We continued on to Seaview where we entered the Members Only  yacht club (more...) and asked if we could have coffee even though we weren't members.  They said yes so we sat outside and admired the view across to the main land.  Our coffee drinking (with half a KitKat) was interrupted by a large blast and after a few minutes some more blasts.  A yacht race was about to start.  How the other half live -  11am on a Tuesday morning at the beginning of June on the Isle of  Wight!  After coffee we continued along the coast but weren't sure if we were walking along a private part of the coast. Anyway we walked up through a private garden and back onto the coastal path. We admired an elegant building. We nearly clambered over some rocks but got our shoes slightly wet as we walked along the shore into Priory Bay. 

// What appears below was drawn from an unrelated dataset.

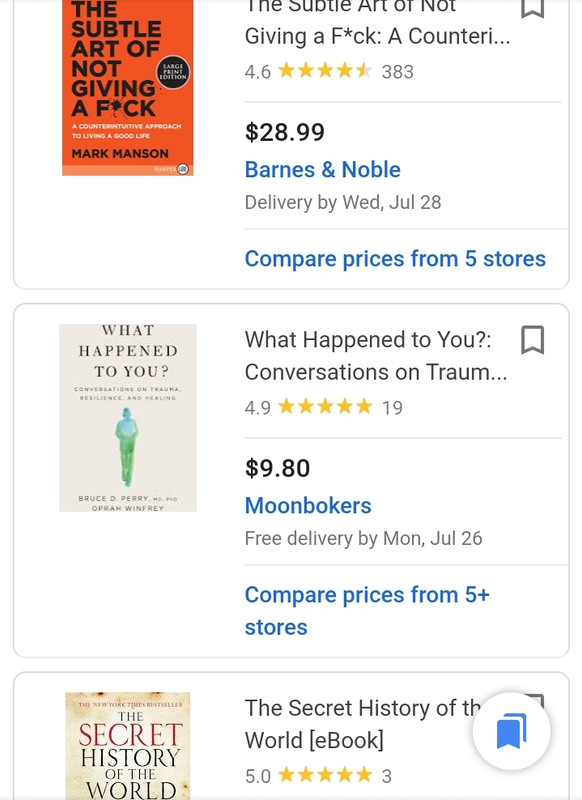The height and width of the screenshot is (800, 582).
Task: Save The Subtle Art book via bookmark
Action: (533, 8)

Half way along the bay we walked up to the hotel (more...), past a couple of tents in the grounds and said hello to the sole man sitting in the outside dining area. At reception we enquired of Emily if we could have a drink and a sandwich for lunch.  Yes we could but we would have to wait forty five minutes before ordering lunch.  We could have drinks straight away so we ordered two bottles of Goddards Fuggle Dee Dum and were aghast when a request for £9.50 was made.  We retreated with the menus to a  shady spot under a very large oak tree. We chose crab sandwiches at £8.50 each.  This is not a cheap hotel.  After slowly downing our bottles we decided to order two more and the sandwiches.  The reception desk was now being looked after by Delphine, a young French lady from north of Grasse in eastern France.  She had come to the island to be with her fiancé who worked at the hotel.  We learnt that the helicopter parked close to the first tee of the hotel's nine hole golf course was owned by a Russian who had arrived with two ladies. What fun the other half have.  Our crab sandwiches arrived with foraged salad, buttercups and crisps together with a small bowl of chips. The sandwiches were vary tasty and we were glad to wipe our mouths with the freshly laundered linen napkins.  'Serviette' would be the wrong word to use.  We left the hotel passing the cottage where Mark stayed with Janet and Toby. 

We rejoined the coastal path before diverting off to walk through the Nodes Point caravan park. Mark likes well appointed caravans in parks. We arrived close to the beach and walked along a road past the old golf course club house.  We walked over the disused golf course to walk along the causeway on the outskirts of  St Helens to the remains of St Helens church. We walked amongst a smart estate following the coastal path but where it turned in the direction of Bembridge we sought help to guide us to Brading.  It took us up through a modern estate to a large expanse of  grass and walked onto another patch of grass and asked if a way we'd seen on the map was still a footpath but it wasn't so we walked further along the road to Brading.  We turned off the main road onto the disused Brading to St Helens railway.  We walked through Brading Marshes to the end of the track and then along a narrow track to where we met the junction with the Yar River trail.

We walked to  Brading station where we found it was being run by an elderly couple.  It had won a Railway Heritage award which hangs as a plaque on the wall.  There is a small museum for railway enthusiasts.  We had a mug of  tea and a piece of cake. The train arrived and took us to the terminal at the end of Ryde Pier. The catamaran was waiting and whisked us back to Portsmouth Harbour.  Graham dropped Mark at his home and, after another mug of tea, left for home.  What a delightful day we had had.